Thursday, June 2, 2022

Isamaya Ffrench’s Debut Make-Up Collection Is Here

There’s a translucent mulberry gloss in Isamaya Ffrench’s make-up line that clouds the lips in shape-enhancing shadows. “It looks great on guys and girls,” she says, summing up a genderless approach to beauty instinctive to her generation. Launching at the end of June, the 33-year-old make-up artist’s first cosmetics collection embodies a nonconformist understanding of “glam” – as Hollywood calls it – which couldn’t be further from the traditions tied to that term. “This isn’t another off-the-shelf competitive red lip,” as Ffrench puts it. “There are people out there who don’t just want ‘glamorous and pretty’, but something more edgy and exciting. I want my brand to talk to those people. Something honest and uninhibited – that’s how I see it.”

As global beauty director of Burberry Beauty and recognised as one of the most directional make-up artists of her peers, Ffrench ranks among the chief influential voices in fashion. Over the past 10 years – while still in her twenties – she has co-developed cosmetics lines for Tom Ford and Byredo, and created some of the most arresting looks of the decade, epitomised by Rihanna’s pencil-browed cover of British Vogue for September 2018. “She is a real visionary,” says editor-in-chief and European editorial director Edward Enninful. As part of a generation devoted to diversity and self-expression, Ffrench’s graphic, subversive and even menacing face art has challenged the conventions of beauty. “Make-up was always meant to make you transform temporarily before you washed it off. I want this make-up to be weapons for truth. I want people to feel like they can be themselves or they can join something or try something,” she says.

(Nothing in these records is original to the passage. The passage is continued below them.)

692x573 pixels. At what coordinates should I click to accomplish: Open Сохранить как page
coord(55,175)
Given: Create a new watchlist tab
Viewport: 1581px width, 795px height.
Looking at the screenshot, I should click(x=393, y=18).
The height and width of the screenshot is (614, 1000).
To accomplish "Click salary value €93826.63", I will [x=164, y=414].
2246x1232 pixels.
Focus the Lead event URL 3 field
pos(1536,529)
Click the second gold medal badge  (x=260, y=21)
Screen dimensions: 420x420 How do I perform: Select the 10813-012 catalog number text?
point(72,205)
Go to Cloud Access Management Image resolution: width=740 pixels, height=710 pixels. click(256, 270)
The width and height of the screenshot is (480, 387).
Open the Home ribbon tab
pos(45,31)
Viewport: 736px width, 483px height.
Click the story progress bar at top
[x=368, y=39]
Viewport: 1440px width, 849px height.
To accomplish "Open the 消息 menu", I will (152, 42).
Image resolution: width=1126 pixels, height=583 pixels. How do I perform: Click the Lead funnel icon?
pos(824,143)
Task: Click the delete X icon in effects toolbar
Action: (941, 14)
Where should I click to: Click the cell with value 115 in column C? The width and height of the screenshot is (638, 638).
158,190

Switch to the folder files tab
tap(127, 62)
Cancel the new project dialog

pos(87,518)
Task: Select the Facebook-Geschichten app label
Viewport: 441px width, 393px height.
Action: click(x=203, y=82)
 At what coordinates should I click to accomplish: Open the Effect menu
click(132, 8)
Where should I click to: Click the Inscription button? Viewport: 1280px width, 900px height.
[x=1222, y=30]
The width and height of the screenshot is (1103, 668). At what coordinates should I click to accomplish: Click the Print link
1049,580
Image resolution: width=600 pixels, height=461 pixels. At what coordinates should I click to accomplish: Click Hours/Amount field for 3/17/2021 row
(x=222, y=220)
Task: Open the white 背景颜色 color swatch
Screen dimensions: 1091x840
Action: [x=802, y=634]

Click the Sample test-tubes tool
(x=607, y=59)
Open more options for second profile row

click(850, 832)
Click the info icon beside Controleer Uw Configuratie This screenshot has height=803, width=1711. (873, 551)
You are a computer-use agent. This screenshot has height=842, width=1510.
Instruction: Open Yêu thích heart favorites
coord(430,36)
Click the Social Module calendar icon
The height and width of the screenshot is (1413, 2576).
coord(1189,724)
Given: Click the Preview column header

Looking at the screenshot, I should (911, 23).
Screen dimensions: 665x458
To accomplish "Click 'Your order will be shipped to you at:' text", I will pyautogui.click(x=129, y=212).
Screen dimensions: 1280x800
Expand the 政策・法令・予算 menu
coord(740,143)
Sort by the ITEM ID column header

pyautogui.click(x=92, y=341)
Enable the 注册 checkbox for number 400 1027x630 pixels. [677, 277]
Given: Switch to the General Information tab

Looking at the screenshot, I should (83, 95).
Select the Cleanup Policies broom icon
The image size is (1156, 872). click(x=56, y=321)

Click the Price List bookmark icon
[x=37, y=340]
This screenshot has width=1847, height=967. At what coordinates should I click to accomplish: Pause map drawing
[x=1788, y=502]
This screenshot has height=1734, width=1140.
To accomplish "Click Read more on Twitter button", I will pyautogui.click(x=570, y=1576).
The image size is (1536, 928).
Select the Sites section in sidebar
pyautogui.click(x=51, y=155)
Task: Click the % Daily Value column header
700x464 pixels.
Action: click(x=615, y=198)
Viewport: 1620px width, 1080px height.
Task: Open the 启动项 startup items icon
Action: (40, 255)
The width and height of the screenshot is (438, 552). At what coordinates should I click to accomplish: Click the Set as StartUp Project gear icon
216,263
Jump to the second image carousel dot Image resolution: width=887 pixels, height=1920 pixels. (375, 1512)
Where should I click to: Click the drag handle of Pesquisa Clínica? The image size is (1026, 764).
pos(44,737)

From the inside out, this first drop from her eponymous Isamaya line is the physical embodiment of those values. An eyeshadow palette of “industrial” colours in putty textures – moody, inky shades interrupted by hazardous bright green and orange – is encased in a black compact with a ghostly torso pressed through its lid. It evokes the grammar of bondage similarly conveyed in the cap of the Rubberlash mascara – which has an instant stretch effect – impaled by a hard metal piercing. Ffrench has developed a pomade that completely laminates the eyebrow for a naked effect, over which foundation can be applied and new eyebrows pencilled in. A capsule collection for now, subsequent drops are expected to follow, with the brand focusing on working towards sustainability as a key goal. The transformative aspects of the collection are core to Ffrench’s attraction to cosmetics.


She spent her teenage years in Cambridge obsessing over the late make-up pioneer Kevyn Aucoin’s radical book Making Faces from 1994. “When I work with Cher, she always tells me about how big his hands were, and how he could just put these fake lashes on using his fingers,” she says, referring to one in a celebrity clientele that also includes Madonna. “It’s often a little bit of a lesson for me working with them. Cher and Madonna, they probably know more than you do – about everything.” New-gen regulars count models Bella Hadid (“She’s perfection, isn’t she?”) and Aweng Ade-Chuol (“She’s so incredibly beautiful”), but no one has impacted Ffrench’s career more than her creative collaborators.

One is her boss at Burberry, Riccardo Tisci, whose minimal-maximal approach to make-up has taught her the “fresher” beauty of an un-contoured face. “Isamaya has such authentic creativity. She isn’t afraid to push boundaries and does so with such a youthful, modern lens. For me, it’s this attitude that works so well with my vision and identity at Burberry,” Tisci says.

She credits photographers Mert Alas and Marcus Piggott with her fashion upbringing: “It feels like you’re learning something new when you work with them, which you can’t say about everybody else.” Vivienne Westwood, Ffrench says, “can sit on the podium with Cher and Madonna”. And Junya Watanabe is a dream client: “Often, I’m not allowed to see the collection while I’m coming up with ideas. He’ll send me words and inspiration. It’s all about solving a riddle.” When it came to shooting the first campaign (and Vogue’s own shoot, for which she did her own make-up) for her line, she knew the photographer had to be Steven Klein. “There’s a dark quality to his way of seeing things that I think we share. It’s just perfect in my eyes, the thing that we’ve created.”